Cold Water Baptists

Posted

I’m not sure how many cold-water Baptists are still around. Elizabeth Dunaway, Mary Joyce Dunaway, and my mother, Margaret Joiner, are in the most senior group. They were baptized in childhood at Mock Springs, each of them having made professions of faith at Bethlehem Baptist Church.

When I was a child in the 1950s, Mock Springs had long been the main place to beat the summer heat in the Pulaski County area. Somebody told me the water temperature stays around 68 degrees. To me it felt much closer to the freezing mark. It’s possible they used a faulty thermometer.

The boil, as it was commonly called, spewed thousands of gallons of water. The cold water filled the big swimming area then overflowed through a large metal pipe. The overflow poured out forcefully, dropping several feet to ground level where it formed a crystal-clear stream.

The push of water coming out of the boil was strong enough to keep children from getting past the opening. Tan colored electric eels also served as guards. I’ve heard that two young men with scuba gear swam nearly a mile in the underground stream. I don’t know if that’s true or not. I never considered trying to go past the electric eels. Daddy taught us to avoid mixing electricity with water, a lesson I still find helpful today.

When you went from 98 on the sand to 68 in the water, it would take your breath away. There were only two somewhat sane choices for entry. You could run in and do a shallow dive or you could go off the springboard. The board was my preference. Once you committed, there was no turning back.

Gradually wading into the chilling water never made sense to me. It worked okay for some people, mostly teenage boys who were trying to impress girls. I figured if that’s what it took to impress them, that I might stay single. As Clint Eastwood said, “A man has got to know his limitations.”

We’d go there on Sunday afternoons after church, and occasionally would have a Sunday School dinner on the outdoor picnic tables. Dinner was followed by a predictable lesson in patience. In the 1950s our parents had a strict rule: No swimming until 30 minutes after eating. We would take turns asking if it had been long enough, optimistically searching for an adult with a lenient watch.

Our parents were convinced that rule protected us from cramps and likely drownings. We couldn’t even wade in the edge. The children knew that knee deep water was safe. Our parents, however, knew that temptation often starts in the shallow end.

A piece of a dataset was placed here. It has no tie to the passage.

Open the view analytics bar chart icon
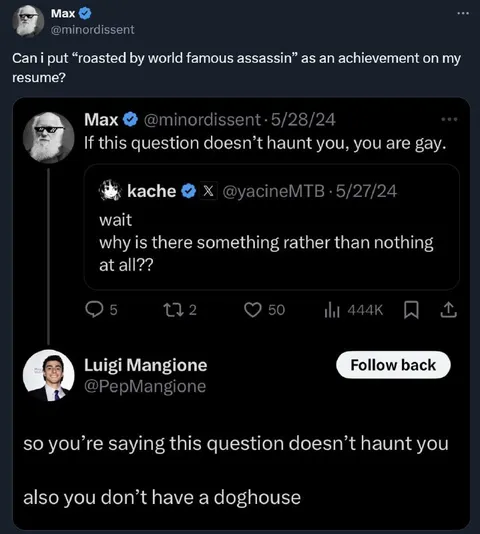The width and height of the screenshot is (480, 534). click(x=332, y=310)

Bethlehem Baptist Church was originally near Elizabeth’s childhood home. The back half of the building served as Junior High School. It was only one room that included the first through fifth grades. Elizabeth and Mama both attended there. They don’t know why it was named Junior High. Maybe it started out with more grades, or maybe someone planned to add some later.

Bethlehem built a new church in the early 1940s on Mock Springs Road. The ladies from my grandmother’s generation helped nail the interior boards that were sawed from local poplar trees. By the late 1950s the church had dwindled to a few members, most of them having a lot more years behind them than ahead. On a Sunday afternoon in the summer of 1958, Reverend Britt baptized Elaine Calhoun at Mock Springs. She was nine years old and perhaps the last person to join Bethlehem. Elaine still remembers the minnows being attracted to the white socks she wore. I was a five-year-old spectator. I mostly remember hoping it wouldn’t take too long. All swimming had been suspended.

Bethlehem closed the doors in the early 1960s. Elizabeth, Mary Joyce, and Mama had already married, moved their church memberships to Harmony Baptist and started families. Elaine’s family moved to Double Branch Freewill Baptist. She later married Covie Langford, a cold-water Baptist from a different stream. Covie was baptized in the spring fed waters of Double Branch.

Those four ladies from Bethlehem have faithfully worked, witnessed, prayed, and loved their neighbors. That kind of commitment seems harder to find lately. It makes me wonder if we’ve made the water too comfortable. Maybe we need more cold-water Baptists. Maybe it’s time to go back to Mock Springs.